## WHAT YOU NEED TO DO
Please return each line of the records below that contains the word "click".

## DATA RECORDS
— begin —

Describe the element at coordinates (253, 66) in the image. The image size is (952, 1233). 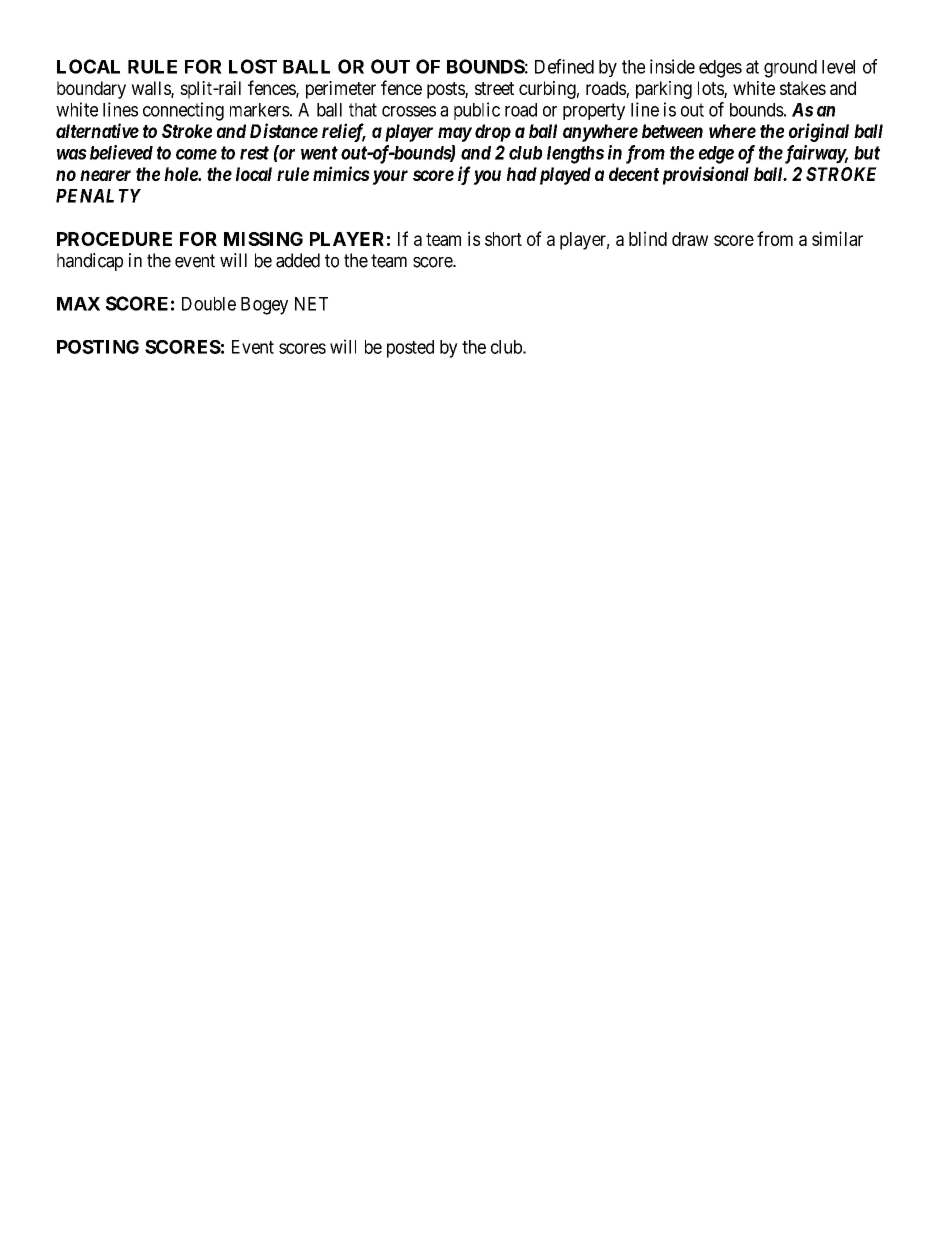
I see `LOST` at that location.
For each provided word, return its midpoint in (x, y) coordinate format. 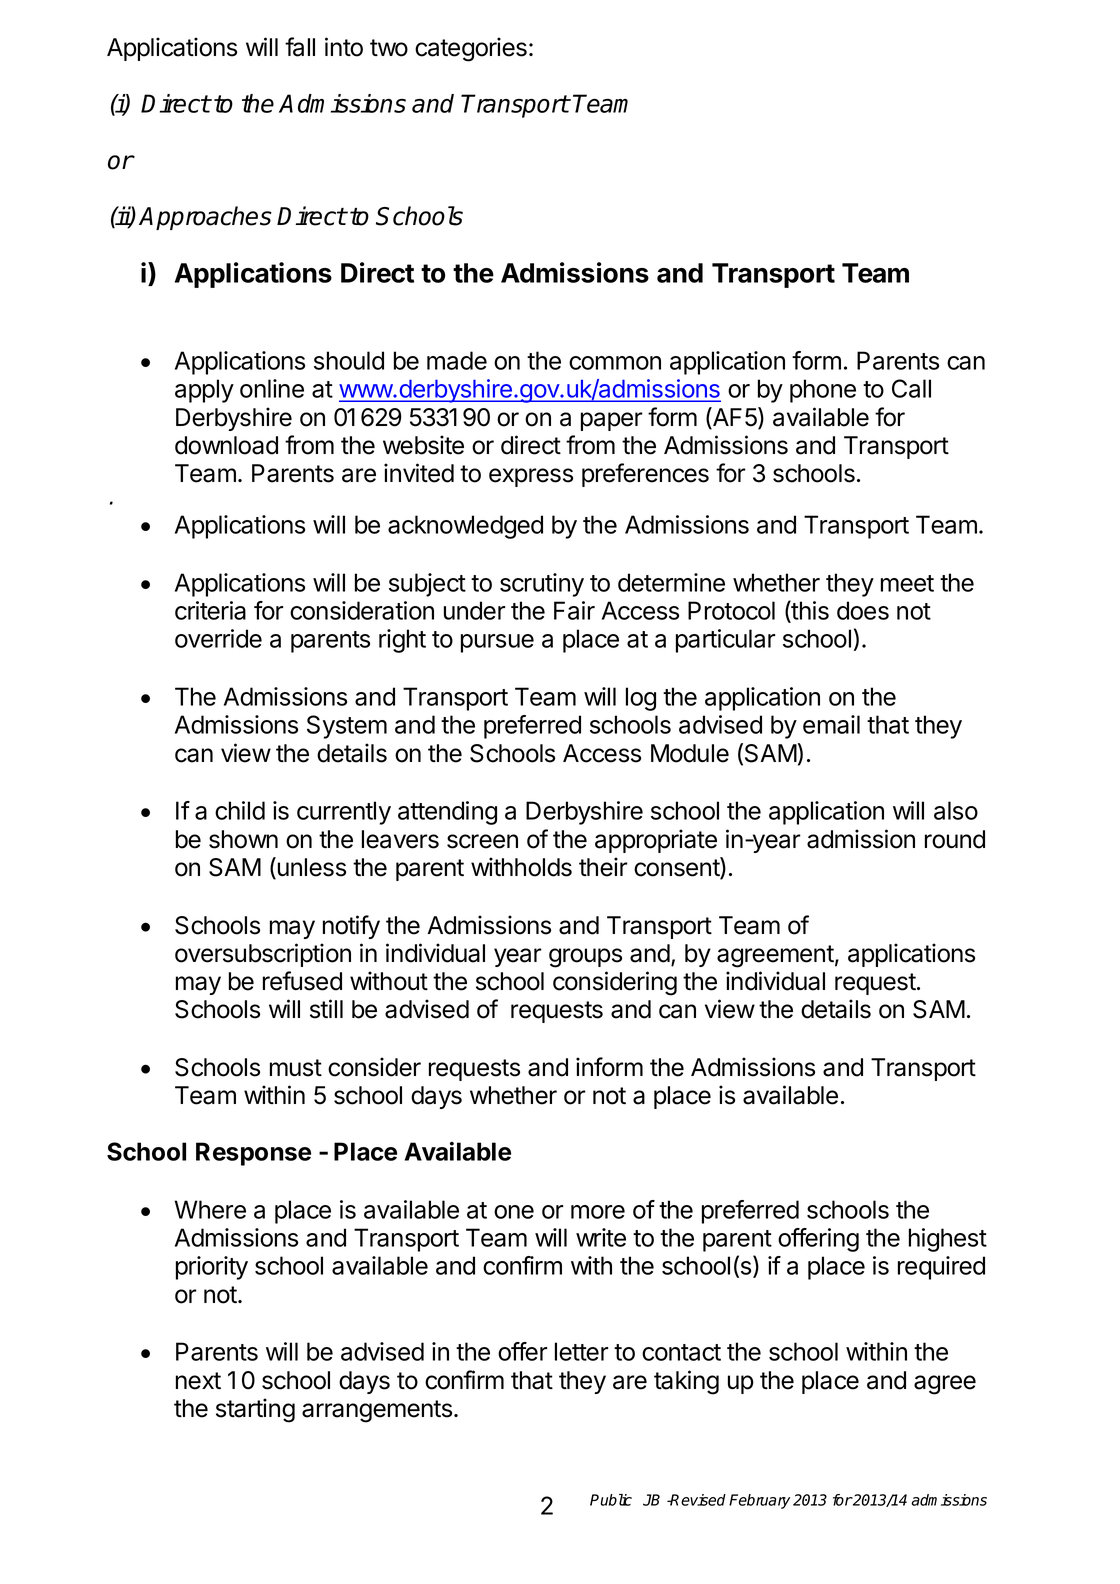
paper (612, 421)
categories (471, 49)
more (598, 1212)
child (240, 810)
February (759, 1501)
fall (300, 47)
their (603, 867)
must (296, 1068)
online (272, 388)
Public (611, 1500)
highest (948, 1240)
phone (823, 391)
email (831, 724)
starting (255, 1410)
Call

— end —
— begin —

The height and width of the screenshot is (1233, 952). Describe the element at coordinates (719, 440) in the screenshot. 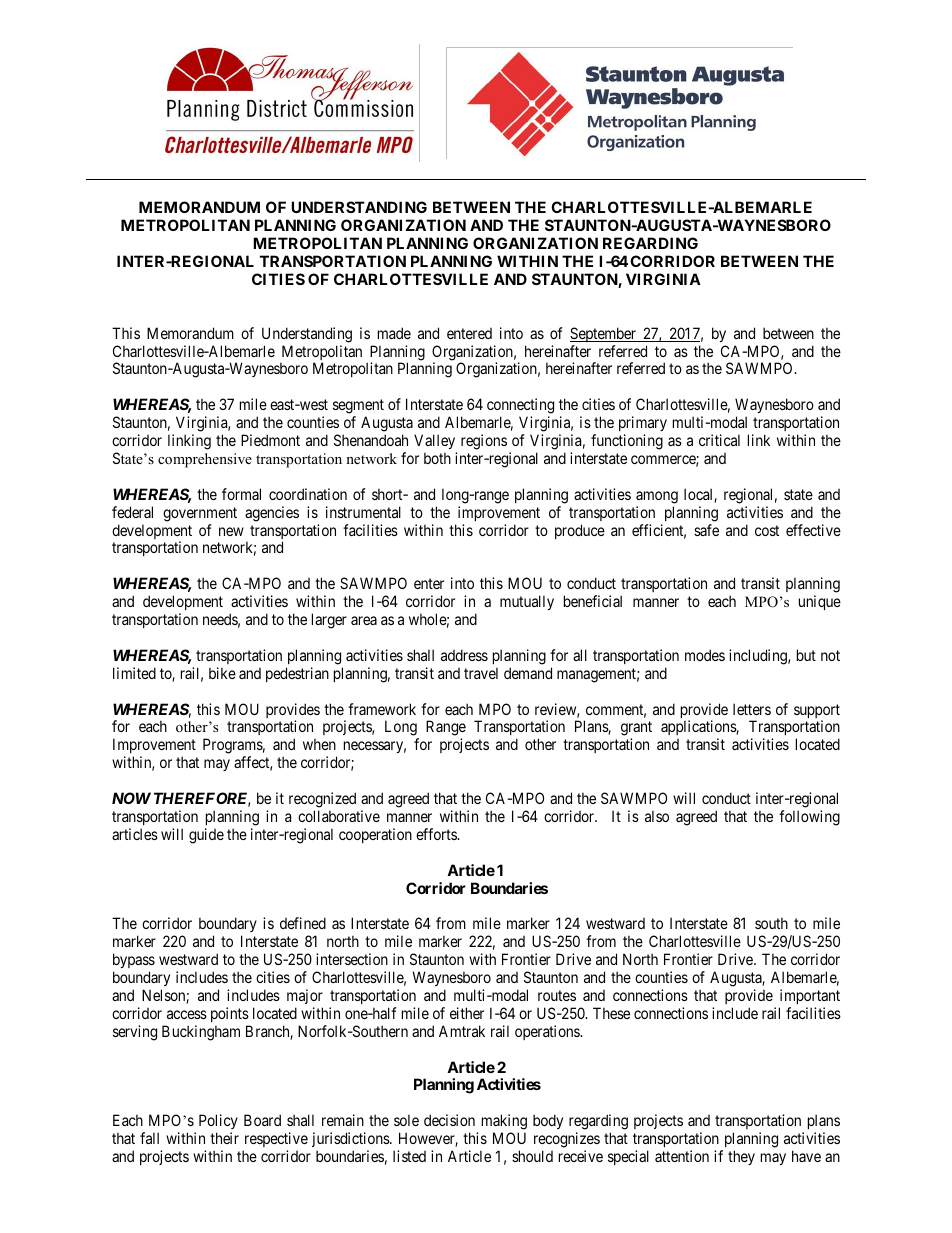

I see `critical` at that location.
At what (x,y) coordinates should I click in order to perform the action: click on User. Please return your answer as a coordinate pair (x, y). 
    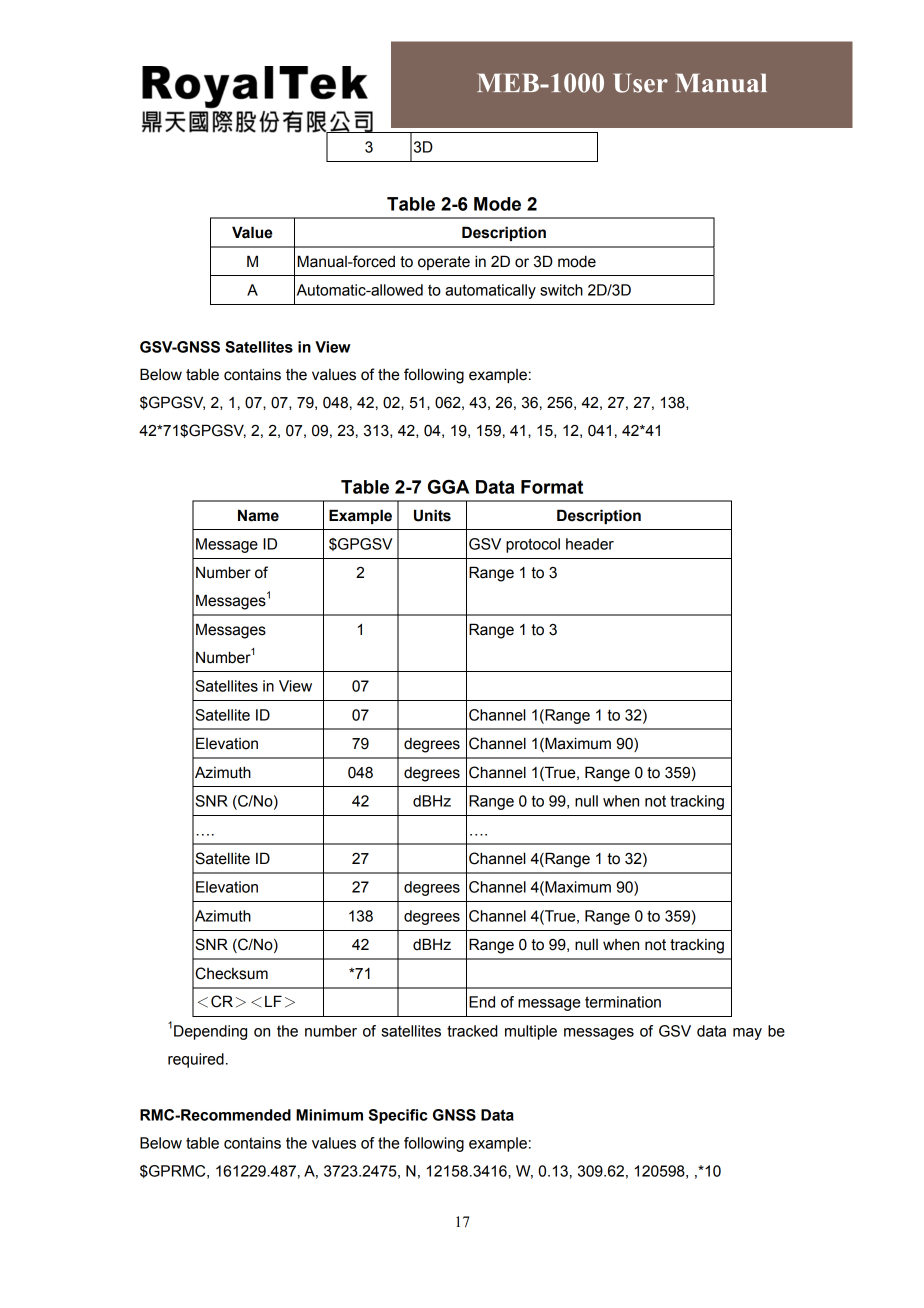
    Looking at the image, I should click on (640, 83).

— end —

## RESPONSE BELOW
At what (x,y) coordinates should I click in order to perform the action: click on User. Please return your answer as a coordinate pair (x, y). 
    Looking at the image, I should click on (640, 83).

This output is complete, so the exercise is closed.